“Doesn’t take much to rip us into pieces.” Little Earthquakes. Tori Amos
earthshine asked recently what I saw as the major barriers remaining between me and enlightenment. I answered, somewhat flippantly, “habituation.” A broad space encompassing the fact that, as an article I read recently put it, “there are no prison bars – only extremely strong habits.” The earthquake in Haiti has brought that front and center for me.
“What doesn’t bend breaks.” Buildings and bridges. Ani Difranco
The great yogis of old would go to the charnel grounds for their meditation. Bodies were brought there to decompose – to be fed to the carrion beasts. They would, when they thought they were comfortably detached from attachment to the illusions of the world, go there to sit and watch unvarnished reality.
“Look at this photograph.” Photograph. Nickelback.
My father has a saying – that unless you put a band-aid on a cut or otherwise seek medical attention, your body has no way to tell that it’s not in the middle ages. Haiti, right now, has very little way to tell that it’s not the middle ages. It is up to us to be that band-aid.
I’ve been looking at the pictures from the AP – thinking of the charnel grounds. Also looking back at my pictures from 2006 and the other trips.
What we see in Haiti right now is unvarnished reality. This is not an aberration. This is not God’s mistake. This is reality – as it exists unless we stand up for something better. When the Buddhists – we Buddhists – talk about the fundamental nature of reality being one of suffering and confusion, this is not an esoteric or complex claim. Look at the goddamn news.
“I’ve got no memory of anything at all.” I don’t remember. Peter Gabriel.
In a couple of months, this will be old news. Just like the still un-memorialized attacks of 2001 (and no, war does not count as a memorial). Just like New Orleans. Just like the tsunamis of southeast Asia. Just like just like just like. I’m filled with an urgency to do something, anything, right now. However I know that I’m no good with lifting concrete.
“If I’m not here, then you’re not here”. Hard to Make a Stand. Sheryl Crow
redmed has a friend who went to help shortly after 9/11. She describes her job there as “putting the left feet in the left foot box.” I’m not sure that I’m man enough to man the left foot box. I’m sure that I still run from unvarnished reality. Take me to the charnel grounds – I’ll vomit and flee. Port au Prince is averaging 90 degrees Fahrenheit during the day these days. Tomorrow will almost certainly be worse than today. Today the aid organizations had to count their own dead. Tomorrow, they will have to inhale the death of a city.
“Would I take the work out of the courage?” Grey Street. Dave Matthews Band
I’ve heard, from mcniadh and others, that there is value to clear eyed writing about this sort of thing. That my effort of going to the places and reporting on what I see is not a waste of time – even if all I manage to do is to bring back reports from places that most of you will not go.

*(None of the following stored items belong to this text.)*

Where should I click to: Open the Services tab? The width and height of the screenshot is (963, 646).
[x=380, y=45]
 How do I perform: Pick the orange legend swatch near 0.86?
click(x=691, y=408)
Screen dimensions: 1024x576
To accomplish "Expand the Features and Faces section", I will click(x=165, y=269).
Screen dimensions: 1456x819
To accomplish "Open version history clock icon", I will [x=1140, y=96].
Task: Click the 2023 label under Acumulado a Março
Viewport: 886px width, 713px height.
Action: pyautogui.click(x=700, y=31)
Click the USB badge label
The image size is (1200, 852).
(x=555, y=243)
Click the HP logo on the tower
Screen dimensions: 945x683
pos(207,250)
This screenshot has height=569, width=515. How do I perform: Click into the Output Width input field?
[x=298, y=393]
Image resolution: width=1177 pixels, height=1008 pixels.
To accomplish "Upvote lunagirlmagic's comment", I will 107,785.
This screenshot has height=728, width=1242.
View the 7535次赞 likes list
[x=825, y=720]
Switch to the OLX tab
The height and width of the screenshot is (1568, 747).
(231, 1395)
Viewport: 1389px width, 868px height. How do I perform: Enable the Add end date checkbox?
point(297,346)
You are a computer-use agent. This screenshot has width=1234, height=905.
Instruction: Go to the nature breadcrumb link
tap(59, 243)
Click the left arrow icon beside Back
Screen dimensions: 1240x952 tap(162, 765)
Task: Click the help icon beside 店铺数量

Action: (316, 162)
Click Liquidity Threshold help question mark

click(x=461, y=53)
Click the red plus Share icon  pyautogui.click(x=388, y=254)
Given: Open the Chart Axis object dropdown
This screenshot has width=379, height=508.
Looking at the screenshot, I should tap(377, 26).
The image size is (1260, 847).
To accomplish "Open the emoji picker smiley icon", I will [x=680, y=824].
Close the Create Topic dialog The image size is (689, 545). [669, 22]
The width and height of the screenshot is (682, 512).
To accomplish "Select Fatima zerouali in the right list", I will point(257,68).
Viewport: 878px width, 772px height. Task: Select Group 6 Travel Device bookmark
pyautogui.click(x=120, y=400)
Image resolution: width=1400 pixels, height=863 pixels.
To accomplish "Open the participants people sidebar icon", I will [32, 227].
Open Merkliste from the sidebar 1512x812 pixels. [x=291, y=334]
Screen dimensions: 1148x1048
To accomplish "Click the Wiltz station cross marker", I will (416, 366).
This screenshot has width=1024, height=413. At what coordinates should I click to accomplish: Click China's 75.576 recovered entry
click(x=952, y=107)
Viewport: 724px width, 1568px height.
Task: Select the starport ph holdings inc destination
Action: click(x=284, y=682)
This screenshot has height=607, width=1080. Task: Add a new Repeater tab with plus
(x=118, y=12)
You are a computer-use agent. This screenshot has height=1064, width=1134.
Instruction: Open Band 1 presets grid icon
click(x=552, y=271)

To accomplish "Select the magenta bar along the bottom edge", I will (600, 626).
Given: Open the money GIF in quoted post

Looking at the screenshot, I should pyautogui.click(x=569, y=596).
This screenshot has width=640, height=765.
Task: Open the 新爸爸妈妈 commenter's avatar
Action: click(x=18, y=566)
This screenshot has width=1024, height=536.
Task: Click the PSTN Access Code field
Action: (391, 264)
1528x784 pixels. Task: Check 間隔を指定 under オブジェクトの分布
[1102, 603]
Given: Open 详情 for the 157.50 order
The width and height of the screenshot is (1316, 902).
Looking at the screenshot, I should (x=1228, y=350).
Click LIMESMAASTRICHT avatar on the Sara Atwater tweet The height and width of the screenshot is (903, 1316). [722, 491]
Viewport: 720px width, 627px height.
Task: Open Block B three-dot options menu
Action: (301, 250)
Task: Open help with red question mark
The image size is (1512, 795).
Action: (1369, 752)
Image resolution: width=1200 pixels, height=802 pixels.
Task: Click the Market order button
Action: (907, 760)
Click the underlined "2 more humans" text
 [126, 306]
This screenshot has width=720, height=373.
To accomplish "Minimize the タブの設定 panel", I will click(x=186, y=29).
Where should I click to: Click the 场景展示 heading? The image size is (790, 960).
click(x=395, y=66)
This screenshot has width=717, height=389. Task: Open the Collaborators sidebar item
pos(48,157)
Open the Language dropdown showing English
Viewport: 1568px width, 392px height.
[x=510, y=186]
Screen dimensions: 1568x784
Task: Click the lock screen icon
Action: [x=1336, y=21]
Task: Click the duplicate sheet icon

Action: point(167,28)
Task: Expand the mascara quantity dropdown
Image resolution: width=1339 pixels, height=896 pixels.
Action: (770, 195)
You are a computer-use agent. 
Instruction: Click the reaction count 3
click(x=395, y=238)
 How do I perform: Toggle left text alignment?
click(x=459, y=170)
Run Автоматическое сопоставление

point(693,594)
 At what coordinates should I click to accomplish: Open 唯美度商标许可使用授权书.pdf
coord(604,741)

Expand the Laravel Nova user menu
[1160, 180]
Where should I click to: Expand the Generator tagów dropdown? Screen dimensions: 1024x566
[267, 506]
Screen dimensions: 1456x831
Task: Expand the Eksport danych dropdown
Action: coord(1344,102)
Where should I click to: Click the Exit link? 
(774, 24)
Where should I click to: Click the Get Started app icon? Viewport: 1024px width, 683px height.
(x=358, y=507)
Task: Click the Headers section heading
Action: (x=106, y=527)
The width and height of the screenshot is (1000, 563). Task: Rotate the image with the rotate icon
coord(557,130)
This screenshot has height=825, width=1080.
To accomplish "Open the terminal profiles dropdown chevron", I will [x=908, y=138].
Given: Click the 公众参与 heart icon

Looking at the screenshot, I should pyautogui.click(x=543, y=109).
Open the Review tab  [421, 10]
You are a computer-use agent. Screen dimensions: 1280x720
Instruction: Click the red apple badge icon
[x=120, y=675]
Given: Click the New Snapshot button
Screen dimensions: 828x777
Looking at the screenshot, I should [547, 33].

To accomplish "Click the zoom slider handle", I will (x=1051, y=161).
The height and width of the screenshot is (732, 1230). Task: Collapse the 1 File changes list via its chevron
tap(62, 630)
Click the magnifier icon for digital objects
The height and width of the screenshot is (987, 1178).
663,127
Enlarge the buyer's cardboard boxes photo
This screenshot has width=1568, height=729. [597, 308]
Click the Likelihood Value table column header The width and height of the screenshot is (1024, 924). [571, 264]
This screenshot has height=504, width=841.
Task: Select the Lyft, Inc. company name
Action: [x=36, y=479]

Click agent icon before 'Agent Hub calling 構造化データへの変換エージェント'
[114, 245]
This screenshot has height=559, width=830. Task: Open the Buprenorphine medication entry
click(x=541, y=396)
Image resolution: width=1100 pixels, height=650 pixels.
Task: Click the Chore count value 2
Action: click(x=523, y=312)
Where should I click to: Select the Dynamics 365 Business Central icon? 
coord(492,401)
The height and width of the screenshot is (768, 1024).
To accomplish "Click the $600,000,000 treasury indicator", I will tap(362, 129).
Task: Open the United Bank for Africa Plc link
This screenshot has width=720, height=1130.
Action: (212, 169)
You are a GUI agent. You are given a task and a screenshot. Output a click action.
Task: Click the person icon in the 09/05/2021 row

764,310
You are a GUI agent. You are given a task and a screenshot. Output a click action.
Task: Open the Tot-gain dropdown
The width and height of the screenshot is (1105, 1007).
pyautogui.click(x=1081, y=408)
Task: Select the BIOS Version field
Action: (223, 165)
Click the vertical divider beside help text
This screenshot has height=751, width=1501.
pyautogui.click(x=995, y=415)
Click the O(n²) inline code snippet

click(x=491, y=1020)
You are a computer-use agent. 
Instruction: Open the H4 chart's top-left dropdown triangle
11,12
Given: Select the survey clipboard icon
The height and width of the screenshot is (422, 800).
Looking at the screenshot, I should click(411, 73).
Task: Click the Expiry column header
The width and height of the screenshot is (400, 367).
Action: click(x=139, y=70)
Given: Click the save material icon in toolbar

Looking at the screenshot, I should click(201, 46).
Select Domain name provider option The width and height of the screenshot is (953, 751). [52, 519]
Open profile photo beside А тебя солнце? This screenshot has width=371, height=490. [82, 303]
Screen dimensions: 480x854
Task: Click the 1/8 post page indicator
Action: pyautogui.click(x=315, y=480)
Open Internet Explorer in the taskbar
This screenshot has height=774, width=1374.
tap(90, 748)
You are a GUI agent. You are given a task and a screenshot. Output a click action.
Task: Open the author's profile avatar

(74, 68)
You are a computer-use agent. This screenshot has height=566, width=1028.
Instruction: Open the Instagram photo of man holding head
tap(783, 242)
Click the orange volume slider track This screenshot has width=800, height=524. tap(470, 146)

Value to you or value to me? mcniadh is a bright guy.
“Looking for light in the darkness of insanity”. What’s so funny ’bout peace love and understanding?. Elvis Costello.
So I look. I’m staring. I’m reading Pat Robertson’s crap – and tweets from survivors who are sleeping on the street again. Little heroes – the man who made it home in time to dig his wife out from the rubble of their home. Little horrors – the paraplegic woman who reported that she heard children crying in the collapsed house next door – for a while. She couldn’t move. Paraplegic, see.
“I never would have dreamed in a million years I’d see so many motherfuckin’ people who share the same same views as me.” White America. Eminem.
I got a couple of Penny arcade T-shirts over the holidays. I casually referred to them as “human detectors,” and I think that there’s more truth there than I expected. This writing is also a human detector. Are you out there?
“I think we were on the same boat, back in 1694.” Shame on You. Indigo Girls
“Lest we forget how fragile we are.” Fragile. Sting
Sleep is far from me. Enlightenment too. But I think I might be looking at reality, and that’s a start.
“You should be sleepin’”. Hammering in my head. Garbage.